### EXTRAHIERTER TEXT

Live ist für uns Improvisateure wie Fußballspielen, Boxen oder Tennis. Auch ein bisschen Trumanshow. Wir wissen selbst nicht wirklich,
was vorhersehbar ist und was nicht, weil wir die Zuschauer ja einladen,
uns in irgendeiner Form zu irritieren. Michaela Obertscheider
Mit der jüngsten Produktion Family LIVE! geht das Theater Phönix neue Wege: Keine fertige Textvorlage ist Ausgangspunkt der Theaterarbeit, sondern Improvisation und Interaktion stehen im Vordergrund. Aus dem auf den Proben erarbeiteten Material entwickelt sich jeden Abend vor den Augen der Zuschauer das szenische Spiel. Live, unmittelbar und in Kommunikation mit dem Publikum findet so Family LIVE! statt, eine Daily Soap, 13 verschiedene Stücke, aber ein Stück Theater.
Im Mittelpunkt der Handlung stehen Alltagsgeschichten rund um ein Mietshaus an der Wiener Straße. Erleben Sie den täglichen Überlebenskampf im Alltagsdschungel, Aufstieg und Fall einer Linzer Familie. Begleiten Sie unsere Helden des Alltags auf ihrer Reise und lassen Sie sich überraschen!
Das Phönix und Impro - kann das zusammenpassen? Es kann, wie die Premiere von "Family Live" gezeigt hat. Zu sehen gab's witzige Szenen-Skizzen eines Mietshauses in familiärer Atmosphäre.
Man musste dem Stück zweifelsohne etwas Anlaufzeit gönnen. Das galt für das Team auf der Bühne ebenso wie für das Publikum, das erst langsam in Fahrt kam, um die Schauspieler mit kreativen Handlungs,- und Ortsvorgaben zu fordern. So gab's schon den einen oder anderen Moment, an dem sich die Geschichte zog wie Omas Apfelstrudel. Aber dann folgten wunderbare Geistesblitze wie jener von Landestheater-Gast Alexander Swoboda, der den Begriff "Mahlzeit" in einen künstlerischen Auftrag umfunktionierte: "Ich mal' Zeit!".
Nach dem "strengen" Auftakt von Live-Coach Michaela Obertscheider entwickelte sich "Family-Live" zusehends zu einer lockeren Szenenfolge mit Workshop-Charakter nach dem Motto: "Seht her - so entsteht Theater". Dass sich gegen Ende des Abends auch im Publikum so etwas wie familiäre Gelöstheit breit machte, mag als Beleg für das Gelingen dieses Wagnisses gewertet werden.
Family-Live besteht aus 13 Abenden: jeder in variierender Besetzung und natürlich mit den unterschiedlichsten Szenen - schließlich wird hier improvisiert und kein vorgegebener Text rezitiert. Die nächsten Vorstellungen sind von Dienstag bis Sonntag im Phönix sowie am 5., 7. und 8. April in den Kammerspielen zu sehen.

### AUFGABENSTELLUNG
Greif den Text über die Improvisationsproduktion „Family LIVE!“ am Theater Phönix nach seinem letzten Satz wieder auf und schreib ihn weiter.

### DATENSATZAUSZUG
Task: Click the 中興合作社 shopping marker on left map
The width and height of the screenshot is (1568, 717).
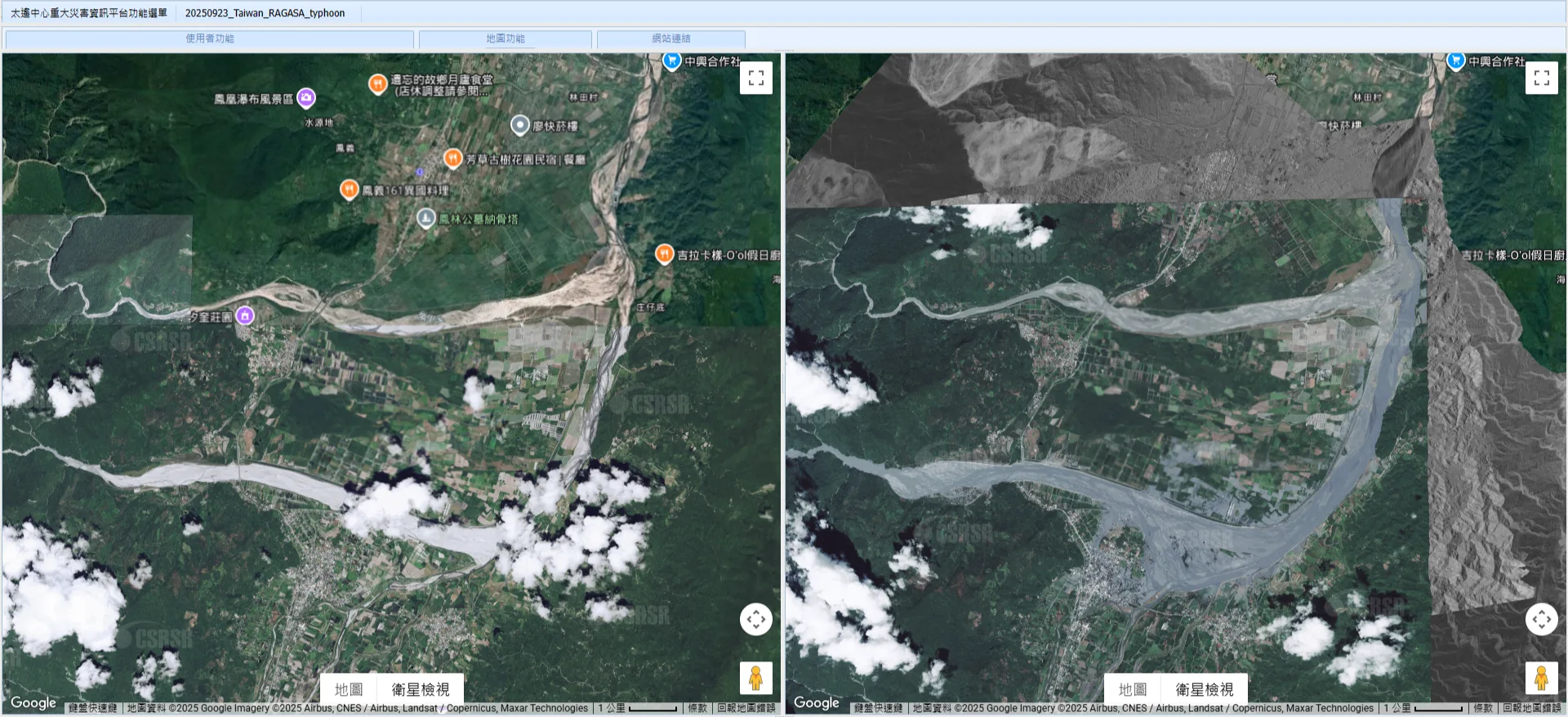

### AUSGABE
“Family (improvisiert) live“ im Phönix:
Nein, das ist nicht Reality-TV, das ist quasi Reality-Theater! Schauspielerei in Echtzeit mit der Betonung auf “spielen“. Spielen und jonglieren mit ein paar mageren, vom Publikum vorgegebenen Begriffen, mit denen es dann auf Teufel komm raus zu improvisieren gilt. Am Donnerstag war Premiere, eher Feuertaufe, im Linzer Phönix. “Family Live“ nennt sich das Gerüst, an dem sich Schauspieler des Phönix und des Landestheaters, ein paar Gäste - und vielleicht, wie bei der Premiere, auch ein Kind - beteiligen. Die feldwebel-gestrenge Trainerin Michaela Obertscheider entlockt dem Publikum ein paar Begriffe - am Premierenabend waren es zum Beispiel “Gemütlichkeit“ und “Alkoholismus“ - und daraus muss das Dutzend Darsteller dann eine Familiensoap improvisieren.
Für meinen “Premierenbericht“ heißt das: Ich könnte Ihnen jetzt schildern, was ich am Donnerstag gesehen, worüber ich gelacht habe. Aber wenn Sie heute (oder morgen) ins Phönix gehen, werden ganz andere Begriffe fallen - und Sie werden ein ganz anderes “Schauspiel“ sehen und hören. Ich wünsche Ihnen, dass Sie einen guten, inspirierten Abend erwischen!
Improvisieren, was das Zeug hält! Es ist ein bisschen wie Theatersport, was das Phönix da treibt, nur dass diesmal alle gemeinsam und nicht gegeneinander antreten.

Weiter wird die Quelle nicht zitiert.